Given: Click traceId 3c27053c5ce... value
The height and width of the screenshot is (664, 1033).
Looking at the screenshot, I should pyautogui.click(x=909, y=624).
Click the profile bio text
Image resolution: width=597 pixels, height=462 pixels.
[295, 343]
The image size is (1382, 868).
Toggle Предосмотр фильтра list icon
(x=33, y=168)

...

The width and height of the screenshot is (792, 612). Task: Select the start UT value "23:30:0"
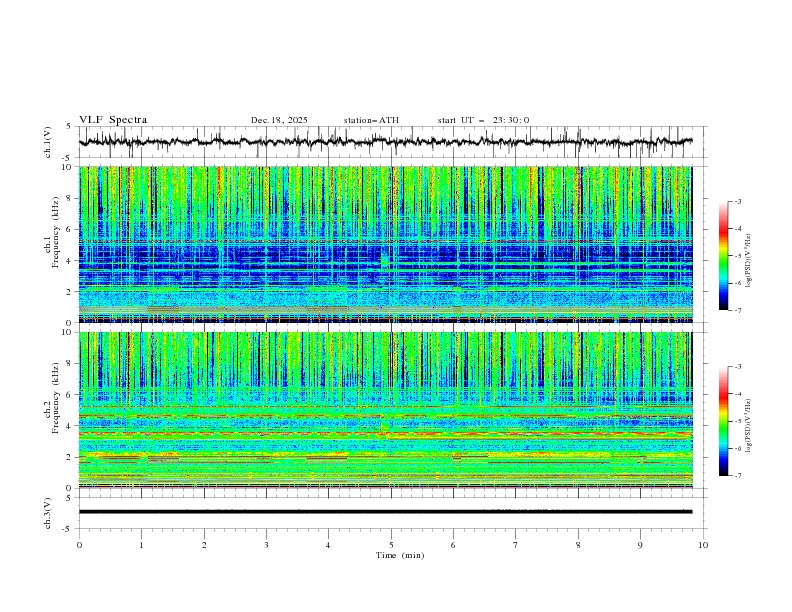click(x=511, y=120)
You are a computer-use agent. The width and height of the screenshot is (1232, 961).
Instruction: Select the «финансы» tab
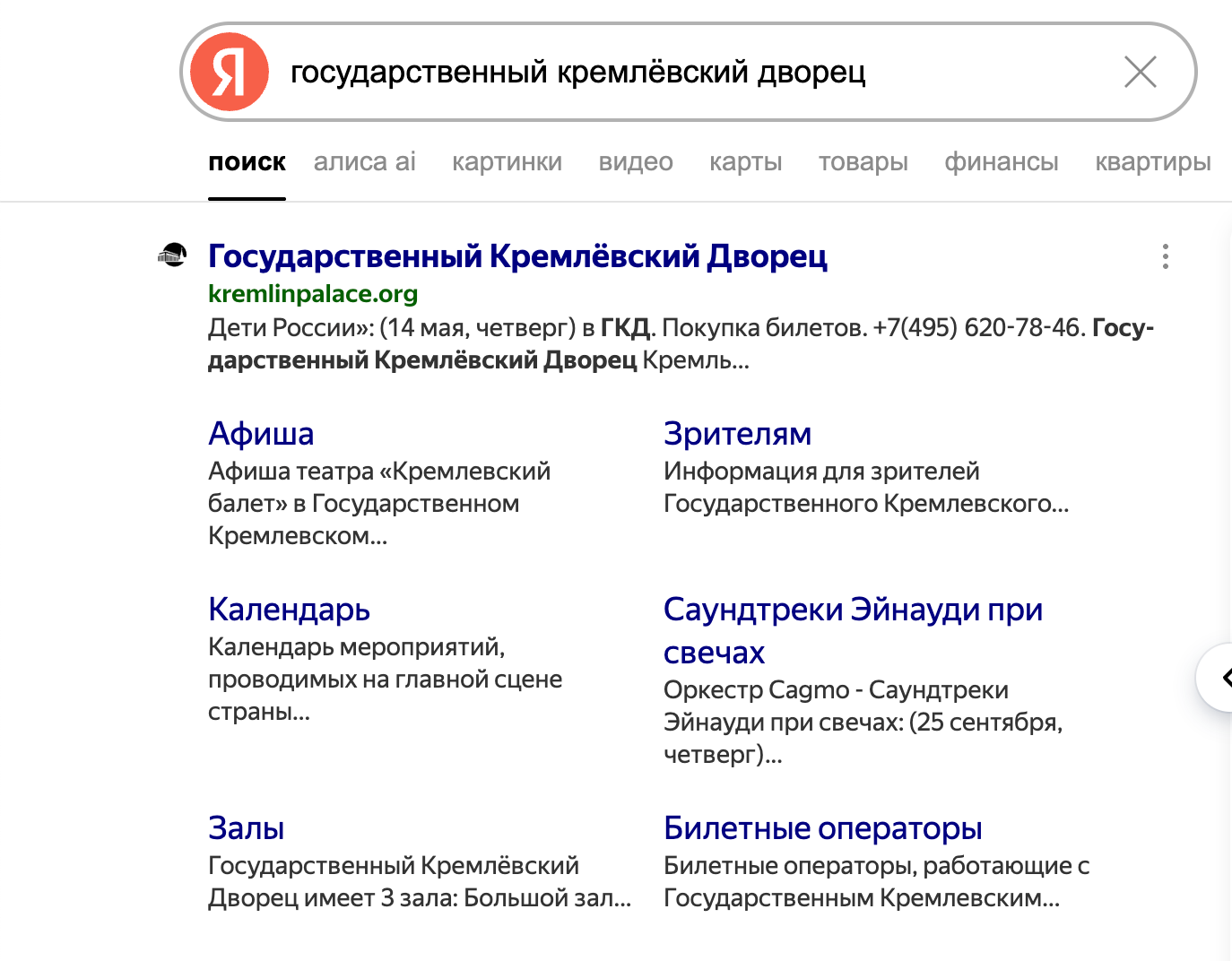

--

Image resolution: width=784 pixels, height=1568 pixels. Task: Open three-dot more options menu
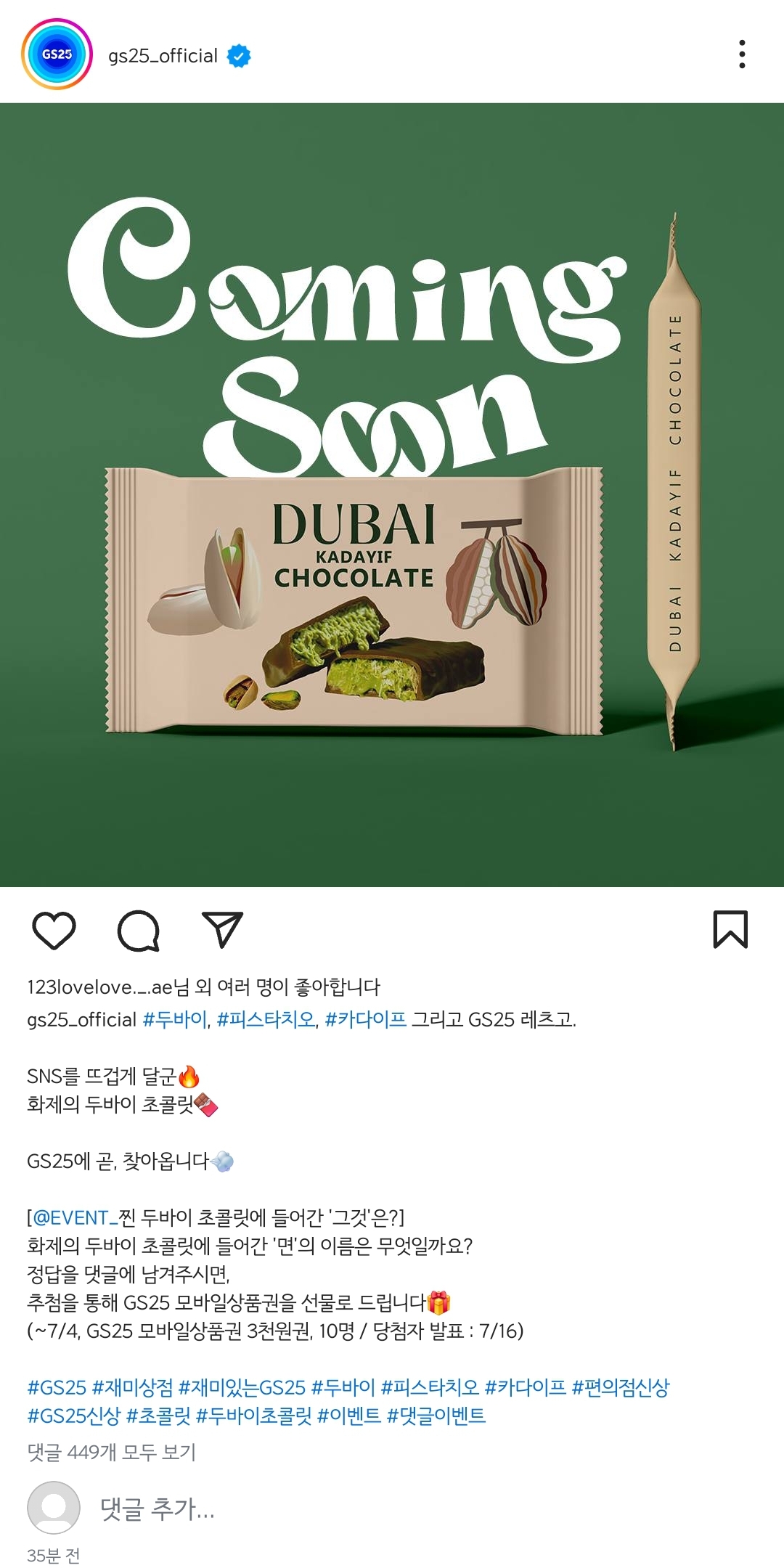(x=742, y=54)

Required work:
Among the lines above, the one with "The width and height of the screenshot is (792, 612)." opens the part to repeat and the one with "Instruction: Select the" closes it; repeat only that part exactly, with no pictures.

Final answer:
The width and height of the screenshot is (792, 612). Task: Select the start UT value "23:30:0"
click(x=511, y=120)
You are a computer-use agent. The width and height of the screenshot is (1232, 961).
Instruction: Select the «финансы» tab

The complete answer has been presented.